### Aim
Copy the lines of the records below word for word, from the line containing "Given: Click the title cell 收入支出决算总表" through the line containing "Looking at the screenshot, I should coord(394,14).", and omit the pictures.

### Supplied data
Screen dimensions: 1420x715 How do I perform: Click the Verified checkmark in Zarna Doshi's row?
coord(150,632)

* * *

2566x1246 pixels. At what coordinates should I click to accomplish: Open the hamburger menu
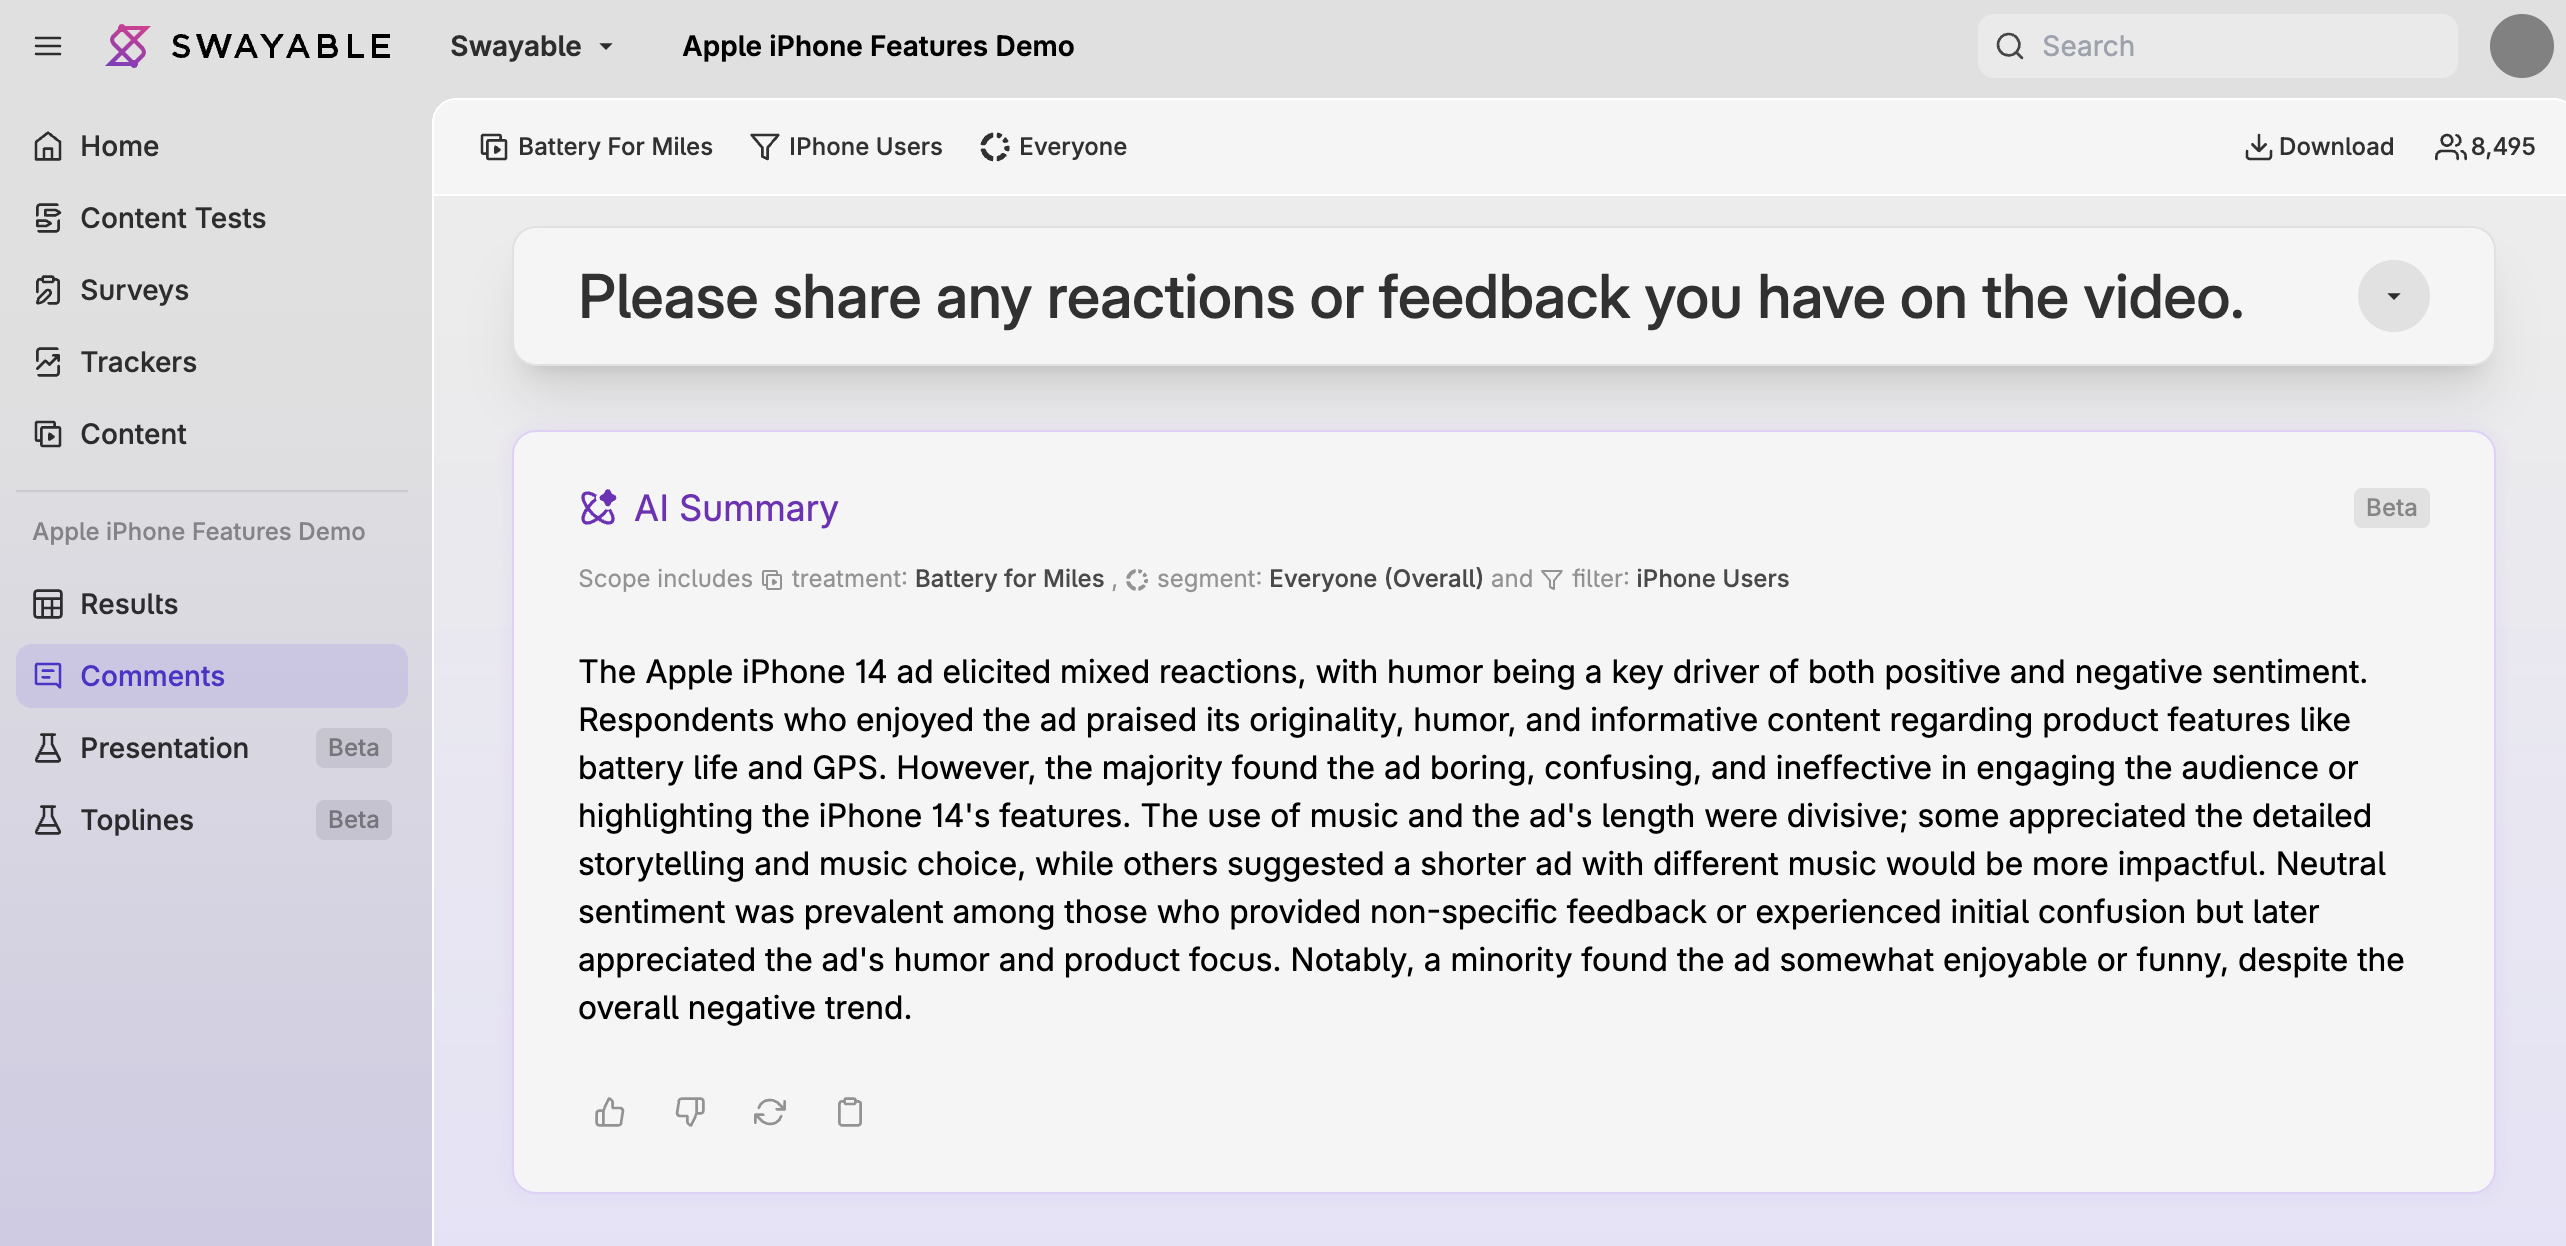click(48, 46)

* * *

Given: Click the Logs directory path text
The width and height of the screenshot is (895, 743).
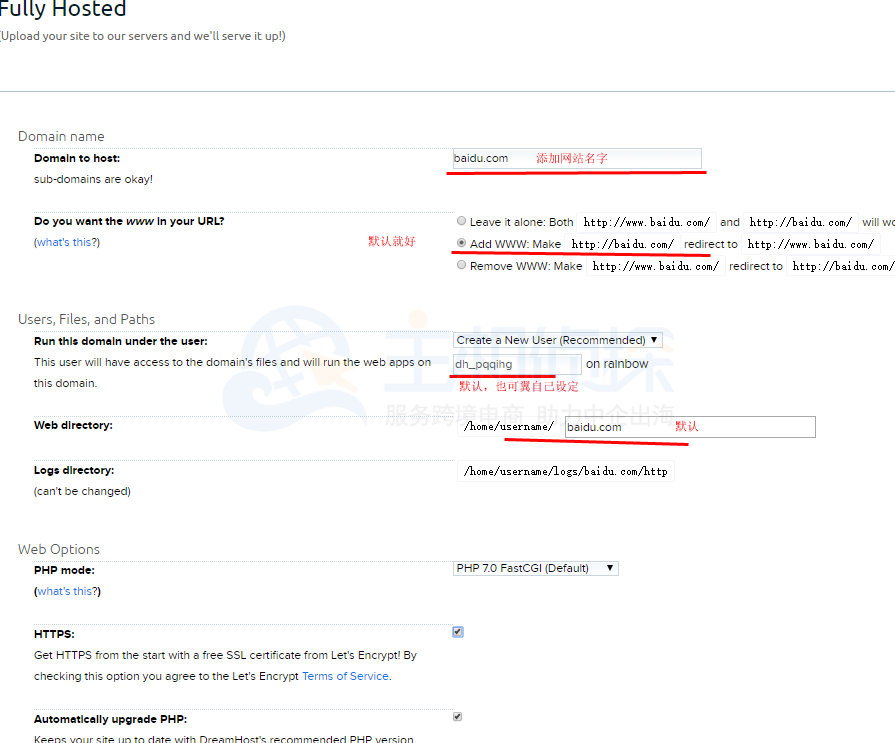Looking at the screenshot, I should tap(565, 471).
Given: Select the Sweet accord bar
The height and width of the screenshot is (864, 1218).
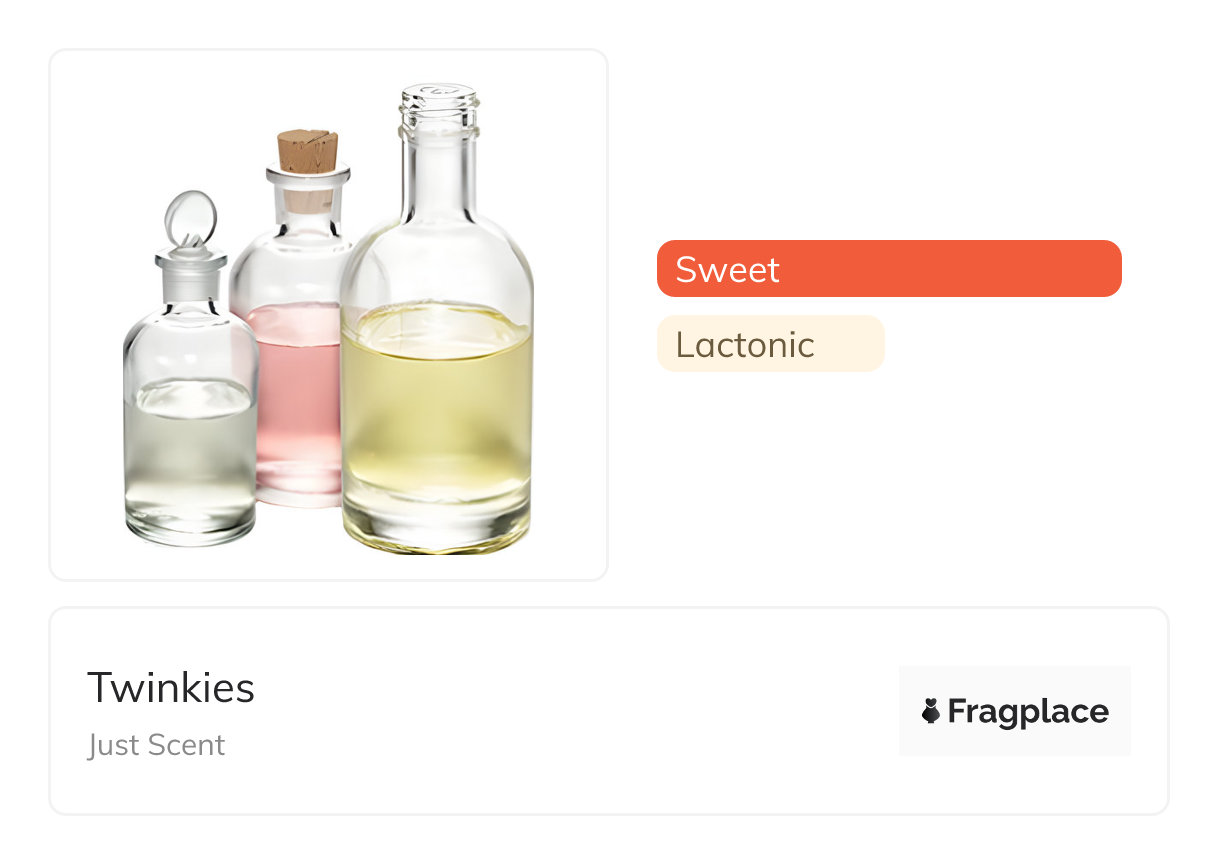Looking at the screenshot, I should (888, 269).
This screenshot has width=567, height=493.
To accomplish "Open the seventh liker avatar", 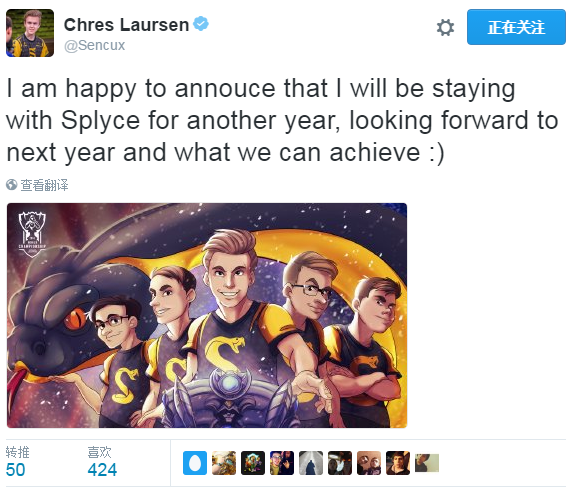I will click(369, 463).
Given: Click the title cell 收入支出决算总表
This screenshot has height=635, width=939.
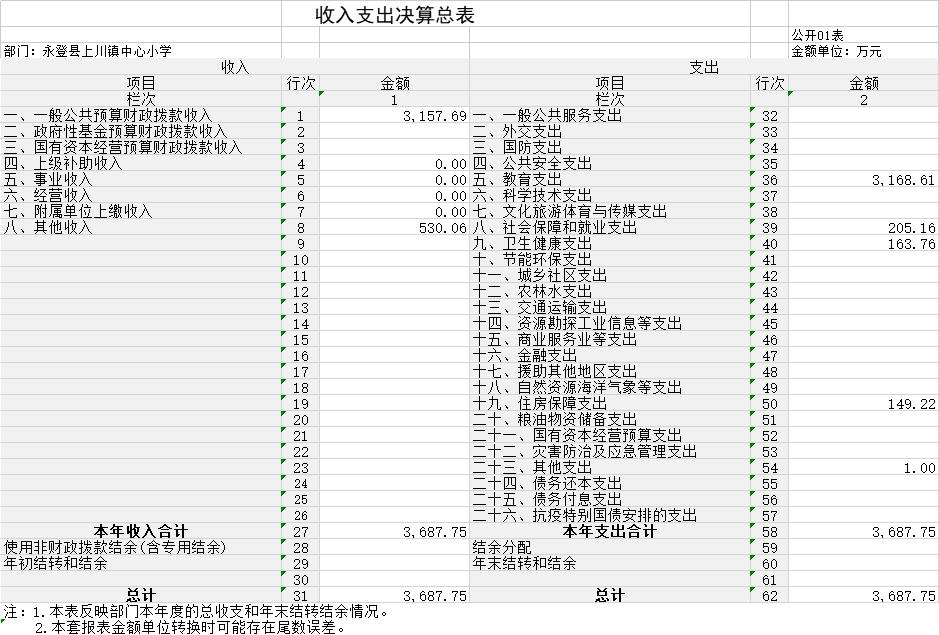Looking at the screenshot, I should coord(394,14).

### The reply
Given: Click the title cell 收入支出决算总表
This screenshot has height=635, width=939.
Looking at the screenshot, I should coord(394,14).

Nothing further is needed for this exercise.